Each line from the one containing "Expand Todas las ubicaciones dropdown" to the end of the data must be copied exactly, the first and last included; no other lines and no pictures belong in the copy.

(Data for the task)
- Opening Delimiter -
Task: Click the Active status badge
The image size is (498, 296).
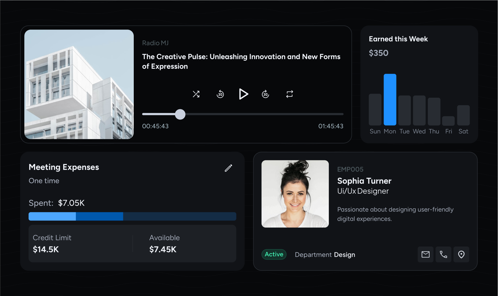Action: 274,254
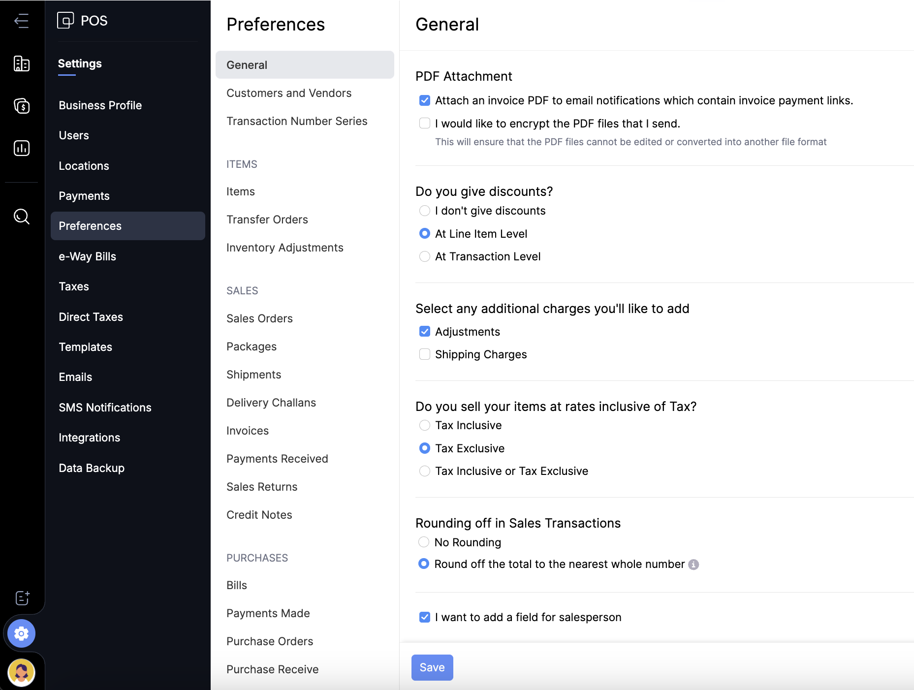Open the Invoices preferences section
Viewport: 914px width, 690px height.
click(x=248, y=431)

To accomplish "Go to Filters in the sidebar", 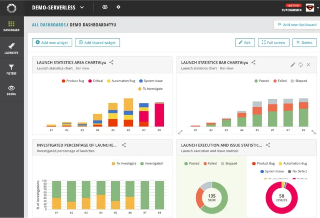I will [x=12, y=69].
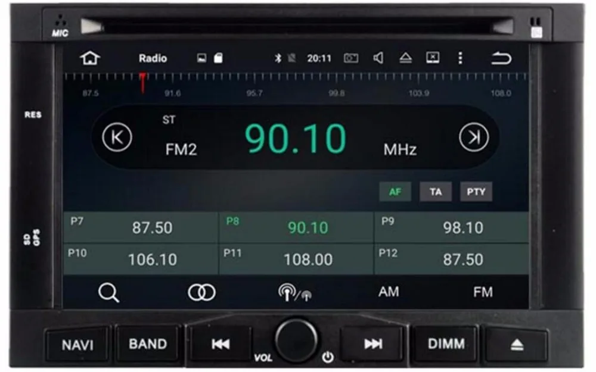Disable the AF alternative frequency toggle
Image resolution: width=596 pixels, height=372 pixels.
coord(395,192)
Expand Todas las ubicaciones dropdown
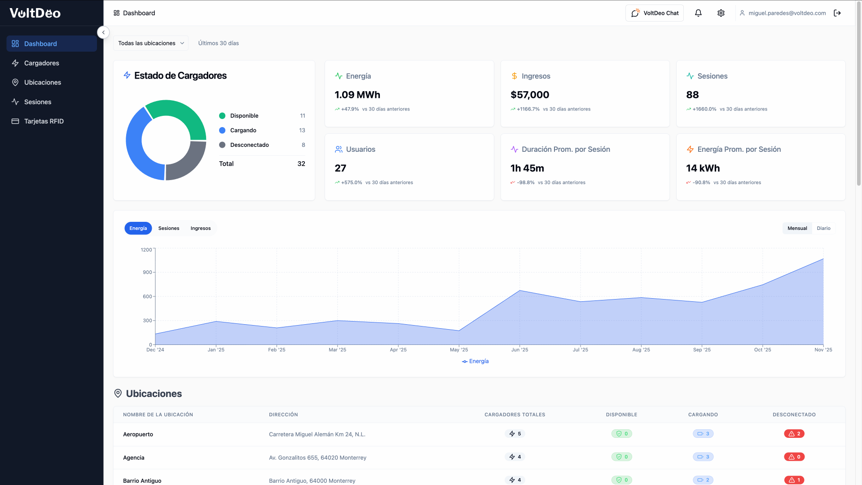862x485 pixels. (x=151, y=43)
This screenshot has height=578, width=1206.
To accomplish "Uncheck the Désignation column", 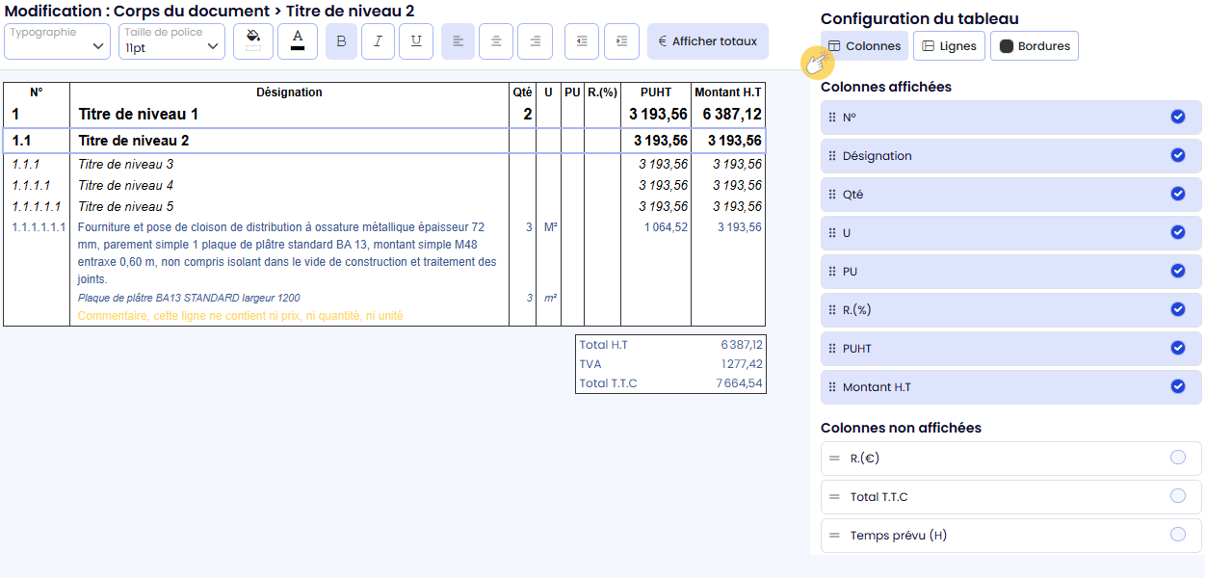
- Closing Delimiter -
(Exercise answer)
Expand Todas las ubicaciones dropdown
862x485 pixels. (x=151, y=43)
This screenshot has height=578, width=1206.
To accomplish "Uncheck the Désignation column", 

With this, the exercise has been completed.